TASK DESCRIPTION: Every line of the records below that holds the word "will" should be copied out.

STUDY MATERIAL section start

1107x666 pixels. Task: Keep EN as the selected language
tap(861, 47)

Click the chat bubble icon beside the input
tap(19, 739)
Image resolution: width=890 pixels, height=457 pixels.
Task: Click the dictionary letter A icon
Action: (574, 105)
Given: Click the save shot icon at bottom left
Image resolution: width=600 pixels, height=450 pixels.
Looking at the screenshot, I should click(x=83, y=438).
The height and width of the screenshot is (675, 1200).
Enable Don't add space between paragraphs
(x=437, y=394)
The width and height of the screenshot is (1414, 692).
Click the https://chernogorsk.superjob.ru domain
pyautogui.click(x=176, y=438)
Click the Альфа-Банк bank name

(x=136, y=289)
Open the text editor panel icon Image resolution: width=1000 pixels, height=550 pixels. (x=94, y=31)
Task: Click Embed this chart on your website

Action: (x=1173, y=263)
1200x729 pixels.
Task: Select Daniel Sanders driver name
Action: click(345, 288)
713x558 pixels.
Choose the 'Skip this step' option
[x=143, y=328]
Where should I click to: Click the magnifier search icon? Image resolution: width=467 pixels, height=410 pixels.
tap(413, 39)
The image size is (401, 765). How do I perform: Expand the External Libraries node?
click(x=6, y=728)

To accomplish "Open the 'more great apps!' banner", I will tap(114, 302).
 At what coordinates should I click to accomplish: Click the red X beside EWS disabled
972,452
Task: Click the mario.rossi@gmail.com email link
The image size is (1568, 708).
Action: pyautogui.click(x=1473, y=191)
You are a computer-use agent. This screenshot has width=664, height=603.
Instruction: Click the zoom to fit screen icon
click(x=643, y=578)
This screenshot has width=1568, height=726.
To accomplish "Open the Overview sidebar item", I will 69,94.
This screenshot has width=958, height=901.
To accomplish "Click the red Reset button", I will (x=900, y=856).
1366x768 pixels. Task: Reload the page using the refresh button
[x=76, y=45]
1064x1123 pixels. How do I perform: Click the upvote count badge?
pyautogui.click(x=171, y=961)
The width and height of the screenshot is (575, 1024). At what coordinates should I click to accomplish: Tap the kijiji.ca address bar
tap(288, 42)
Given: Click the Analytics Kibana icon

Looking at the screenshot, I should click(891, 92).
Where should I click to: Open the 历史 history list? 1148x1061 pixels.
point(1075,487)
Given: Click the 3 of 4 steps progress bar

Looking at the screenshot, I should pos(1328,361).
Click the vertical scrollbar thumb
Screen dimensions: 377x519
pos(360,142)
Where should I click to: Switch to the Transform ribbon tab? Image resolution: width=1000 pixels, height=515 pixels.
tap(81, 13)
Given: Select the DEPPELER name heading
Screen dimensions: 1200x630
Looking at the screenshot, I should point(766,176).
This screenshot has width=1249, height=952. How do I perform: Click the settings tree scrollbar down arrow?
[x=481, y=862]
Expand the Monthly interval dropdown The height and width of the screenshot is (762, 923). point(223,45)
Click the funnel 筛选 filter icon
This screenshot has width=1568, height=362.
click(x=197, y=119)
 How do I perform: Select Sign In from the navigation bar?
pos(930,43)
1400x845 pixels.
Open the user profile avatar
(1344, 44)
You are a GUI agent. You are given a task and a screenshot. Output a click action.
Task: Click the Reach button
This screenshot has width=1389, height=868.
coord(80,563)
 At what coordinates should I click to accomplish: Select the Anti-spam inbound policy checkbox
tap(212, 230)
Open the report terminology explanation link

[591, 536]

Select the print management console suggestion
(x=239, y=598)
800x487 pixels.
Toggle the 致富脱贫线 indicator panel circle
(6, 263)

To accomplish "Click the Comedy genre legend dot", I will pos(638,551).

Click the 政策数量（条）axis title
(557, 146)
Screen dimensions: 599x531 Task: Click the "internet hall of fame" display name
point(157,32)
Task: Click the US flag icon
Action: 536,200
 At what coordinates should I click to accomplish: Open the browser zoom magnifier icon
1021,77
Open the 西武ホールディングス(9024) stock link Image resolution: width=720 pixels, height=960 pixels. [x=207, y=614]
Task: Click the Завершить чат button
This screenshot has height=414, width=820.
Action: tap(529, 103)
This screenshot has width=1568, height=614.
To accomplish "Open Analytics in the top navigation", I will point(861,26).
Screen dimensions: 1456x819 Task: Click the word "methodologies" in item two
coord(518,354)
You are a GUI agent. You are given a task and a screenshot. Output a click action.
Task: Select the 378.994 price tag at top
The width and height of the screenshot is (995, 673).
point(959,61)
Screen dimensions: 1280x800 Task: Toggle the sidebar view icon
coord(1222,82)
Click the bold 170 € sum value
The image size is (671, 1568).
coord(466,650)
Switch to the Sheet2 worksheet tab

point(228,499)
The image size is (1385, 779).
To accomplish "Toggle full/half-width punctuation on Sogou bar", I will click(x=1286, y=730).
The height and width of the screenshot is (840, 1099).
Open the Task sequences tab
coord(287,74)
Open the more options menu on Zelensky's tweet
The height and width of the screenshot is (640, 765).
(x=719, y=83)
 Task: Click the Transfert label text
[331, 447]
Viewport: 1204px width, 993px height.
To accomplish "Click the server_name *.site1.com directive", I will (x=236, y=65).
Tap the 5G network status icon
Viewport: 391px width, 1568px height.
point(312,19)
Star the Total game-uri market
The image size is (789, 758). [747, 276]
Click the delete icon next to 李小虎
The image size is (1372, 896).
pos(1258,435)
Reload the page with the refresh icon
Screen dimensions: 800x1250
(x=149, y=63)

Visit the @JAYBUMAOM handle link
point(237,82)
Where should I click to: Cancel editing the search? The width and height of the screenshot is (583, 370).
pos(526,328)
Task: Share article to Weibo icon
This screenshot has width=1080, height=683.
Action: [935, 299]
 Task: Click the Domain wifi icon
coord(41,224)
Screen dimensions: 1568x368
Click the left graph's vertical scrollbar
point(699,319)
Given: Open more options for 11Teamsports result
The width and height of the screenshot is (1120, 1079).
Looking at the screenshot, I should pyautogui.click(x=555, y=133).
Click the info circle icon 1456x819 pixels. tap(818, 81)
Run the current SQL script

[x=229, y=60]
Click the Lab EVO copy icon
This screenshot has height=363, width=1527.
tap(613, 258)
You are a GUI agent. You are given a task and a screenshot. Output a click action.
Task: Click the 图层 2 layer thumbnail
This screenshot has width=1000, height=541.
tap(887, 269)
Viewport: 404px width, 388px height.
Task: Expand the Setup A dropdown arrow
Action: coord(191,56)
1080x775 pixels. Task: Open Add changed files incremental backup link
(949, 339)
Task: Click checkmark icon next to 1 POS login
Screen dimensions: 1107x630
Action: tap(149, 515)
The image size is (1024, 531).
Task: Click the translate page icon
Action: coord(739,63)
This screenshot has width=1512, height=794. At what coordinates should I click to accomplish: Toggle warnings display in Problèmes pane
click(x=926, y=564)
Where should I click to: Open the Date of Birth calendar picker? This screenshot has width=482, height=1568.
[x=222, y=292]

STUDY MATERIAL section end

ANSWER SPACE:
To accomplish "Open the 'more great apps!' banner", I will tap(114, 302).
To accomplish "Open the Overview sidebar item", I will 69,94.
To accomplish "Click the red Reset button", I will (x=900, y=856).
To accomplish "Click the Comedy genre legend dot", I will pos(638,551).
To accomplish "Open Analytics in the top navigation", I will point(861,26).
To accomplish "Toggle full/half-width punctuation on Sogou bar", I will click(x=1286, y=730).
To accomplish "Click the server_name *.site1.com directive", I will (x=236, y=65).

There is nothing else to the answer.